## Task item
Every single entry should be printed exactly.

# # # #

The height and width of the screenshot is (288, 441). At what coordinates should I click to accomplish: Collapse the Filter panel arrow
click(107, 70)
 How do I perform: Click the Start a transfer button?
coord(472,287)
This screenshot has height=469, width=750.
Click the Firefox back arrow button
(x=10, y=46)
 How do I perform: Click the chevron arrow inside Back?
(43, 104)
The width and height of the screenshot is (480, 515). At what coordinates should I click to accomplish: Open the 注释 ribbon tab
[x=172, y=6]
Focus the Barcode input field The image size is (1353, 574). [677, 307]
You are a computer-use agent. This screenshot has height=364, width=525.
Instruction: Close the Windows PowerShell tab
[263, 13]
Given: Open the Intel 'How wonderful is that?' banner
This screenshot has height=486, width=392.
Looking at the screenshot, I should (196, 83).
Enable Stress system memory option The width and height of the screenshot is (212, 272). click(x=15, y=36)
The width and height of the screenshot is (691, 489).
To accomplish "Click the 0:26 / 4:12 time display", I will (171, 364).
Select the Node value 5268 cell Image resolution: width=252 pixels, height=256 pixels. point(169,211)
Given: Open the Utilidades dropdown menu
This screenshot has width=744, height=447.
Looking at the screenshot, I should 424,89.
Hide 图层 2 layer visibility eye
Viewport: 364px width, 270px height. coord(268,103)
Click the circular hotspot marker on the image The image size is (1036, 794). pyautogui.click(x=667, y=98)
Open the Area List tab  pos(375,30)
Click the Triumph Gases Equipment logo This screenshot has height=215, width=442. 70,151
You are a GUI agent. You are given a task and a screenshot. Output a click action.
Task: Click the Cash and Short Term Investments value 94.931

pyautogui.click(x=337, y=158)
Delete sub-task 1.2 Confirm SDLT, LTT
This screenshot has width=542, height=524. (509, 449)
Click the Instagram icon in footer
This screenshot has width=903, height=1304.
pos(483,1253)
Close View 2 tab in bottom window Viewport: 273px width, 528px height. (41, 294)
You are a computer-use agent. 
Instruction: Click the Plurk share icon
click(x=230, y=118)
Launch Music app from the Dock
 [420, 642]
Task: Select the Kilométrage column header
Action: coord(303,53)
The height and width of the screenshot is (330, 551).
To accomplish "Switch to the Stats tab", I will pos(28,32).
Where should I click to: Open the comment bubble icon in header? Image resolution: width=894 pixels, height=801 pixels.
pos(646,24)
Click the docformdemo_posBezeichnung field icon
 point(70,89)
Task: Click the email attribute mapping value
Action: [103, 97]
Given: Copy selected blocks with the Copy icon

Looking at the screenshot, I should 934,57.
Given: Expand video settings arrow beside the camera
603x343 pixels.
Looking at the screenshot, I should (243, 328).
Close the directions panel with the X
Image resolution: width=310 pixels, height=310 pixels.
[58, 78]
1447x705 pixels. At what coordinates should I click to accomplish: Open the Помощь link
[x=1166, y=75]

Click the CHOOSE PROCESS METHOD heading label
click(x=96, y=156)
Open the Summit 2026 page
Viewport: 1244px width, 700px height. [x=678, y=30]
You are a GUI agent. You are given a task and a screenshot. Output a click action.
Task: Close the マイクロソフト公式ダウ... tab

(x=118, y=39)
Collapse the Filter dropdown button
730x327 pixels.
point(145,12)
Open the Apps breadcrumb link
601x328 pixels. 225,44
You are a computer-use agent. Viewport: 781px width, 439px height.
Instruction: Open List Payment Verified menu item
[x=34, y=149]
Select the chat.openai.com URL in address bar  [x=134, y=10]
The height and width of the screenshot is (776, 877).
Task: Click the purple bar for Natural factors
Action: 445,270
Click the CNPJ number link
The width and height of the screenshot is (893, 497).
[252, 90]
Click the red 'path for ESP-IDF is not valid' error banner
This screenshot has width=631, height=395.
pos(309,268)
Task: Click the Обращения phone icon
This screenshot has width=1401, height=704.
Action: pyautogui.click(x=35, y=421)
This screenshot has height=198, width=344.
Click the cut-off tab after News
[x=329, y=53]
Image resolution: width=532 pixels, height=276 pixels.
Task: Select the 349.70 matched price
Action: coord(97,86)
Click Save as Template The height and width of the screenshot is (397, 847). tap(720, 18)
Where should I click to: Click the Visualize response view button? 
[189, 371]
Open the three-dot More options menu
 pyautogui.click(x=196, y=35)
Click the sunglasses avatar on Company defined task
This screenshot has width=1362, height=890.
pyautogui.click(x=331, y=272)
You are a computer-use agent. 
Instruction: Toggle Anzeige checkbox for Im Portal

# # # #

## Answer section
The height and width of the screenshot is (288, 441). At what coordinates should I click to accomplish: Collapse the Filter panel arrow
click(107, 70)
 How do I perform: Click the Start a transfer button?
coord(472,287)
This screenshot has height=469, width=750.
Click the Firefox back arrow button
(x=10, y=46)
 How do I perform: Click the chevron arrow inside Back?
(43, 104)
The width and height of the screenshot is (480, 515). At what coordinates should I click to accomplish: Open the 注释 ribbon tab
[x=172, y=6]
Focus the Barcode input field The image size is (1353, 574). [677, 307]
You are a computer-use agent. This screenshot has height=364, width=525.
Instruction: Close the Windows PowerShell tab
[263, 13]
Given: Open the Intel 'How wonderful is that?' banner
This screenshot has height=486, width=392.
Looking at the screenshot, I should (196, 83).
Enable Stress system memory option The width and height of the screenshot is (212, 272). click(x=15, y=36)
The width and height of the screenshot is (691, 489).
To accomplish "Click the 0:26 / 4:12 time display", I will (171, 364).
Select the Node value 5268 cell Image resolution: width=252 pixels, height=256 pixels. point(169,211)
Given: Open the Utilidades dropdown menu
This screenshot has width=744, height=447.
Looking at the screenshot, I should 424,89.
Hide 图层 2 layer visibility eye
Viewport: 364px width, 270px height. coord(268,103)
Click the circular hotspot marker on the image The image size is (1036, 794). pyautogui.click(x=667, y=98)
Open the Area List tab  pos(375,30)
Click the Triumph Gases Equipment logo This screenshot has height=215, width=442. 70,151
You are a GUI agent. You are given a task and a screenshot. Output a click action.
Task: Click the Cash and Short Term Investments value 94.931

pyautogui.click(x=337, y=158)
Delete sub-task 1.2 Confirm SDLT, LTT
This screenshot has width=542, height=524. (509, 449)
Click the Instagram icon in footer
This screenshot has width=903, height=1304.
pos(483,1253)
Close View 2 tab in bottom window Viewport: 273px width, 528px height. (41, 294)
You are a computer-use agent. 
Instruction: Click the Plurk share icon
click(x=230, y=118)
Launch Music app from the Dock
 [420, 642]
Task: Select the Kilométrage column header
Action: coord(303,53)
The height and width of the screenshot is (330, 551).
To accomplish "Switch to the Stats tab", I will pos(28,32).
Where should I click to: Open the comment bubble icon in header? Image resolution: width=894 pixels, height=801 pixels.
pos(646,24)
Click the docformdemo_posBezeichnung field icon
 point(70,89)
Task: Click the email attribute mapping value
Action: [103, 97]
Given: Copy selected blocks with the Copy icon

Looking at the screenshot, I should 934,57.
Given: Expand video settings arrow beside the camera
603x343 pixels.
Looking at the screenshot, I should (243, 328).
Close the directions panel with the X
Image resolution: width=310 pixels, height=310 pixels.
[58, 78]
1447x705 pixels. At what coordinates should I click to accomplish: Open the Помощь link
[x=1166, y=75]

Click the CHOOSE PROCESS METHOD heading label
click(x=96, y=156)
Open the Summit 2026 page
Viewport: 1244px width, 700px height. [x=678, y=30]
You are a GUI agent. You are given a task and a screenshot. Output a click action.
Task: Close the マイクロソフト公式ダウ... tab

(x=118, y=39)
Collapse the Filter dropdown button
730x327 pixels.
point(145,12)
Open the Apps breadcrumb link
601x328 pixels. 225,44
You are a computer-use agent. Viewport: 781px width, 439px height.
Instruction: Open List Payment Verified menu item
[x=34, y=149]
Select the chat.openai.com URL in address bar  [x=134, y=10]
The height and width of the screenshot is (776, 877).
Task: Click the purple bar for Natural factors
Action: 445,270
Click the CNPJ number link
The width and height of the screenshot is (893, 497).
[252, 90]
Click the red 'path for ESP-IDF is not valid' error banner
This screenshot has width=631, height=395.
pos(309,268)
Task: Click the Обращения phone icon
This screenshot has width=1401, height=704.
Action: pyautogui.click(x=35, y=421)
This screenshot has height=198, width=344.
Click the cut-off tab after News
[x=329, y=53]
Image resolution: width=532 pixels, height=276 pixels.
Task: Select the 349.70 matched price
Action: coord(97,86)
Click Save as Template The height and width of the screenshot is (397, 847). tap(720, 18)
Where should I click to: Click the Visualize response view button? 
[189, 371]
Open the three-dot More options menu
 pyautogui.click(x=196, y=35)
Click the sunglasses avatar on Company defined task
This screenshot has width=1362, height=890.
pyautogui.click(x=331, y=272)
You are a computer-use agent. 
Instruction: Toggle Anzeige checkbox for Im Portal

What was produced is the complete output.